A wave of recent non-fiction books use the autobiographical form to tell the story of Muslims in India. Published in the last few years, faced with an escalating assault on Muslims under the Narendra Modi government, these writings provide an insight into Muslims’ minds as they witness these times. The writers contextualise their experiences against the broader history of independent India. In her book Mothering a Muslim, Nazia Erum, faced with bringing up her daughter in an Islamophobic world, describes her conversations with other Muslim parents. Neyaz Farooquee, in An Ordinary Man’s Guide to Radicalism, takes us into the petrified mind of a young Muslim man who fears being labelled as a ‘terrorist’ by a biased state and an unquestioning media. Rakshanda Jalil, in her collection of essays titled But You Don’t Look Like A Muslim, responds to the stereotypes she faces. Seema Mustafa’s Azadi’s Daughter: Being a Secular Muslim in India and Saeed Naqvi’s Being the Other: The Muslim in India compare the authors’ experiences of growing up in a secular, pluralist India to what they later witnessed as journalists reporting on events that reveal the erosion of the India they once knew.

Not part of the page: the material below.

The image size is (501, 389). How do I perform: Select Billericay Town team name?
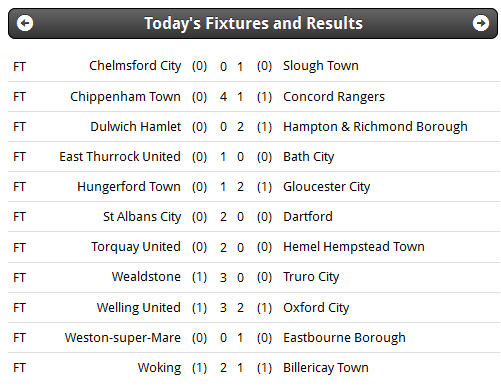(326, 368)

The narrative of the steady disenfranchisement and marginalisation of Indian Muslims is important and urgent, and deserves to be told again and again. But there is another story that gets neglected in this telling. Indian Muslims are constantly talked about, yet the role of caste in the Muslim community remains almost entirely secret. Islamophobes, liberals and prominent Muslims in both religious and intellectual spheres have consistently overlooked the issue. The dominant discourse on Muslims—focussed on discrimination, backwardness, marginalisation of women, terrorism and communal violence—sees them solely within the confines of religious politics. The questions it asks of Muslim lives are limited to ones of secularism, communalism or fanaticism. One of the primary reasons for this is the caste identity of the writers, scholars and critics who have so far formed the Muslim intelligentsia. As the scholar Arshad Alam noted, most Muslims of India are lower-caste, whereas the people who represent them are upper-caste.”